Reputation: 11270
I have a simulation that consists of N steps, run sequentially. Each of these steps modifies a global state in memory, until the final step which is the result. It is possible, after a step has run, to write to disk the intermediate state that this step just computed, and to load such an intermediate state instead of starting from scratch. Writing and loading intermediate states has a non-negligible cost.

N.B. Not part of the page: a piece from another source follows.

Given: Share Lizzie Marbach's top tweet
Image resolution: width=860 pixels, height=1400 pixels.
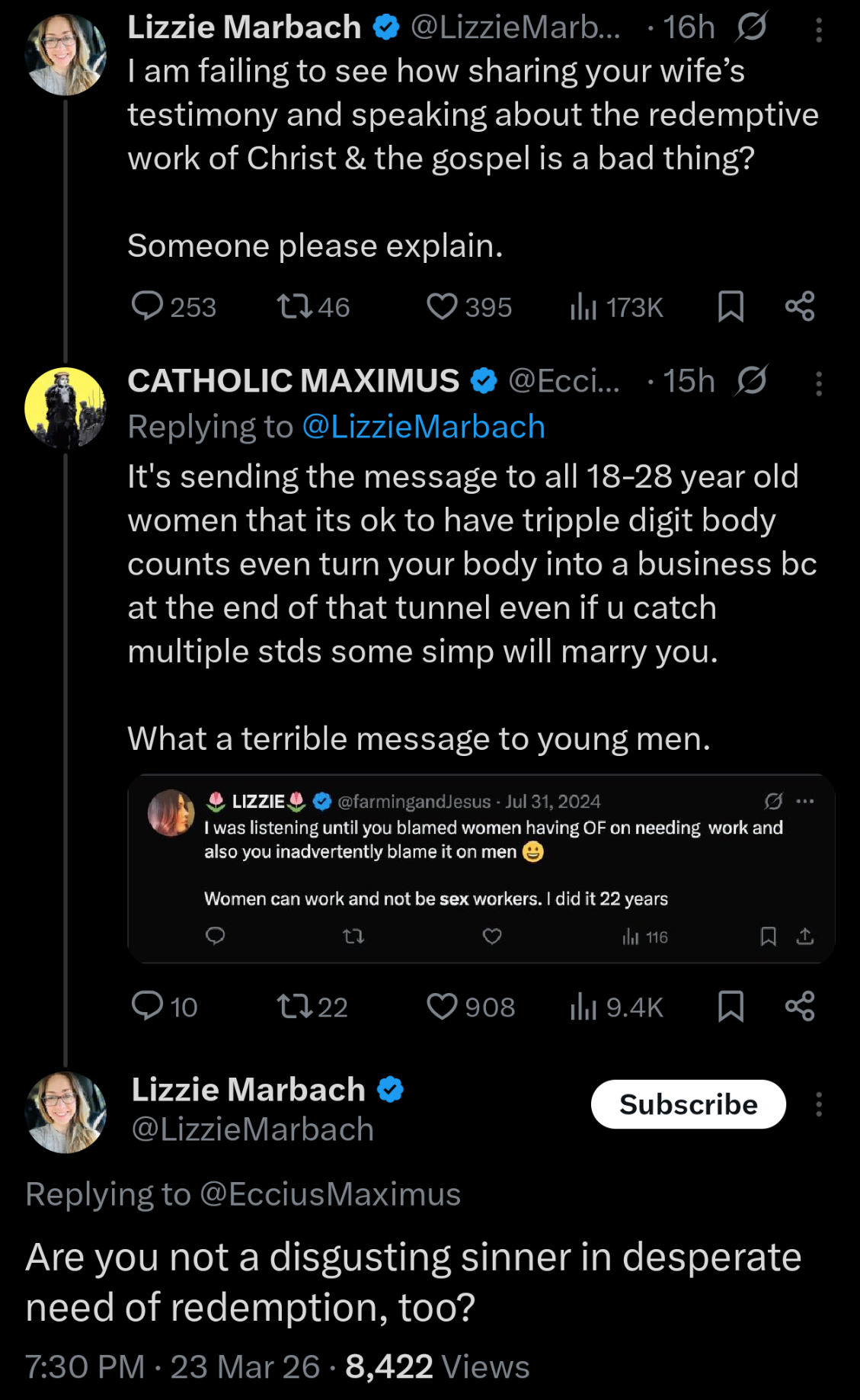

I want to run many variations of a simulation on a Slurm cluster. Each variation will change the parameter of some of the steps.
S1 --> S2 --> S3 --> S4
run1: S2.speed=2, S3.height=12
run2: S2.speed=2, S3.height=20
run3: S2.speed=2, S3.height=40
run4: S2.speed=5, S3.height=12
run5: S2.speed=5, S3.height=80
What I want to do is for the various runs to share common computations, by dumping the intermediate state of the shared steps. This will form a tree of step runs:
S1
├─ S2 (speed=2)
│ ├─ S3 (height=12)
│ │ └─ S4
│ ├─ S3 (height=20)
│ │ └─ S4
│ └─ S3 (height=40)
│ └─ S4
└─ S2 (speed=5)
├─ S3 (height=12)
│ └─ S4
└─ S3 (height=80)
└─ S4
I know I can get the result of the 5 runs by running 5 processes:
run1: S1 --> S2 (speed=2) --> S3 (height=12) --> S4
run2: (dump of run1.S2) --> S3 (height=20) --> S4
run3: (dump of run1.S2) --> S3 (height=40) --> S4
run4: (dump of run1.S1) --> S2 (speed=5) --> S3 (height=12) --> S4
run5: (dump of run4.S2) --> S3 (height=80) --> S4
This reduces the computation from 20 steps using a naive approach, to 13 steps with 3 dumps and 4 loads.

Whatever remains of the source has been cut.